DArray(init, dims[, procs, dist])

Programmers need to supply the init function, which is given a tuple of index ranges for which the array is then initialized. dims specifies the array's dimensions.

Programmers can use dist to determine how the array will be distributed across the various processes. However, this manual declaration isn't generally necessary because Julia sorts it automatically. The example in Listing 1 creates a distributed random matrix and then returns the part for which Process 2 is responsible.

Listing 1

Distributed Arrays

01 julia> @everywhere using DistributedArrays
02
03 julia> d=drand(10,10);
04
05 julia> r=@spawnat 2 begin
06  localpart(d)
07  end
08
09 RemoteRef(2,1,23)
10
11 julia> fetch(r)
12 5x5 Array{Float64,2}:
13  0.932366 0.181326 0.0261475 0.211363 0.308226
14  0.330008 0.924271 0.543386 0.895825 0.617452
15  0.51471 0.801718 0.786854 0.174585 0.413264
16  0.840219 0.750775 0.126154 0.853618 0.899762
17  0.866529 0.804654 0.19808 0.49411 0.951355

The practical thing about these distributed arrays is that Julia hides all communications from the user. If, for example, a user wants to calculate the sum of all the elements of the d matrix, that user just needs to call sum(d). sum(d) delivers the result directly. Julia adds all the elements of the subarray with each individual process. All partial results to the total are then added.
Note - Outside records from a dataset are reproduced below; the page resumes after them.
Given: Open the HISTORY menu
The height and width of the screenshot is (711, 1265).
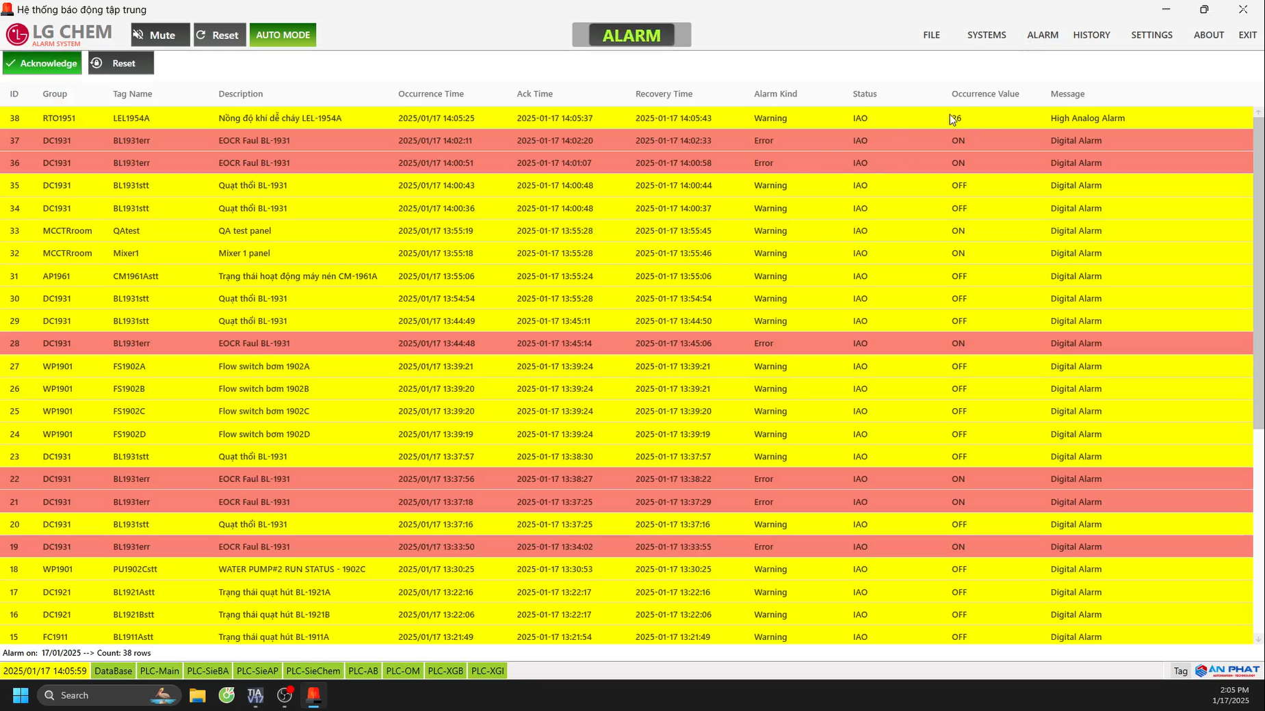Looking at the screenshot, I should 1091,35.
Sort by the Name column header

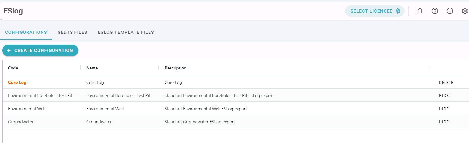click(92, 68)
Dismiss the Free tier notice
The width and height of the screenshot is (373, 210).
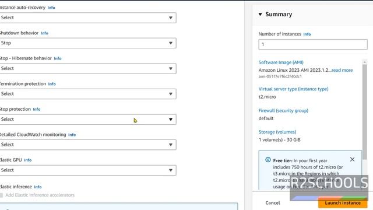[x=352, y=159]
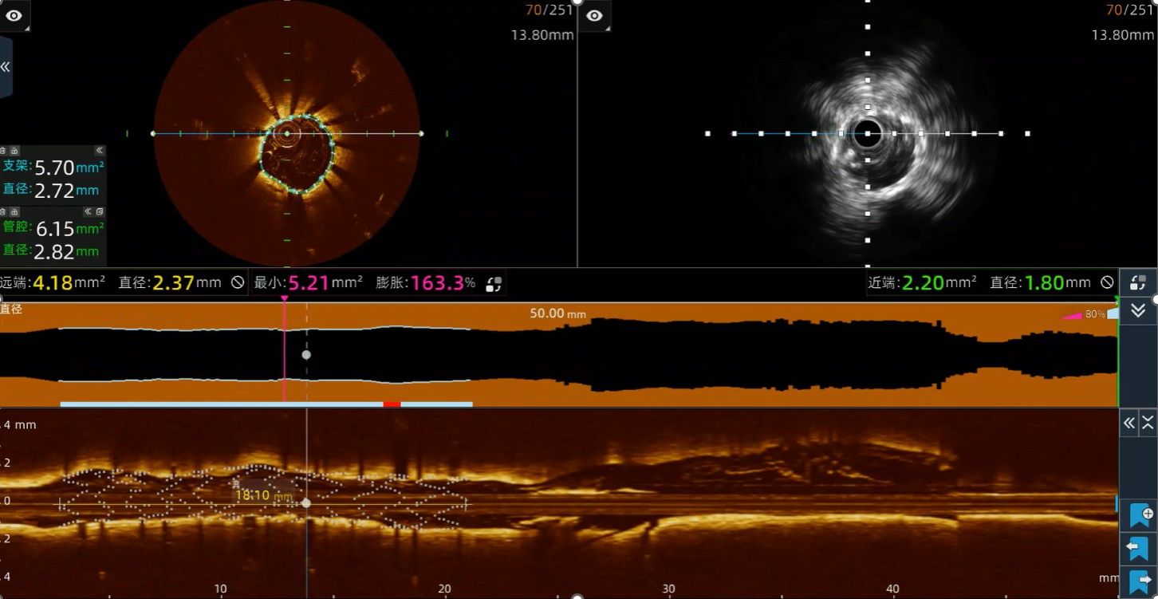The height and width of the screenshot is (599, 1158).
Task: Add a bookmark at the current frame
Action: (1138, 514)
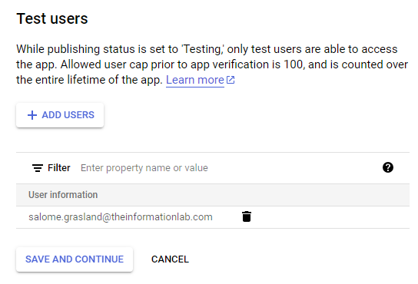This screenshot has width=418, height=284.
Task: Click the plus icon beside ADD USERS
Action: click(32, 115)
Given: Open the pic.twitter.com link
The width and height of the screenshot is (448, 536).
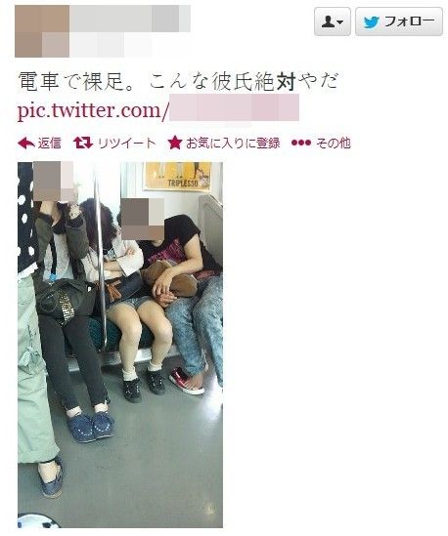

Julia also offers structures for easily distributing loops. The following few lines, for example, add generated random numbers using rand():

julia> r = @parallel (+) for i=1:200000000
 rand()
 end

The @parallel macro distributes the loop to all the available processes. The return value for each loop is the last expression in the loop, in this case, the rand() statement for generating a random number. The example above then adds the results for each loop run. Programmers can also omit the reduction operator (in this case, the addition). Julia then distributes the loop in parallel without reducing the results at the end.

The pmap() function is useful for such cases. pmap() simply executes a function for a specific object (i.e., a typical map task). The following example uses the pmap() statement to compute the rank of matrices:

julia> M = [rand(1000,1000) for i=1:4];
julia> pmap(Rang,M)
4-element Array{Any,1}:
 1000
 1000
 1000
 1000

The first statement here creates four 1000x1000 matrices. pmap() then calculates the rank for each matrix. Because Julia is started with -p 4, a worker process is responsible for each matrix. It is just as easy to calculate the characteristics of other matrices. For example, the det() function calculates the determinant, and the inv() function calculates the inverse of a matrix.

Monte Carlo Pi Calculation

Monte Carlo calculations are generally very easy to parallelize because the individual calculation steps are mostly independent of each other.

For Monte Carlo-based calculations with the number pi, programmers need to generate a lot of random numbers in a square surrounding the unit circle (radius 1). These random numbers are generated uniformly between -1 and +1 for the x- and y-coordinates.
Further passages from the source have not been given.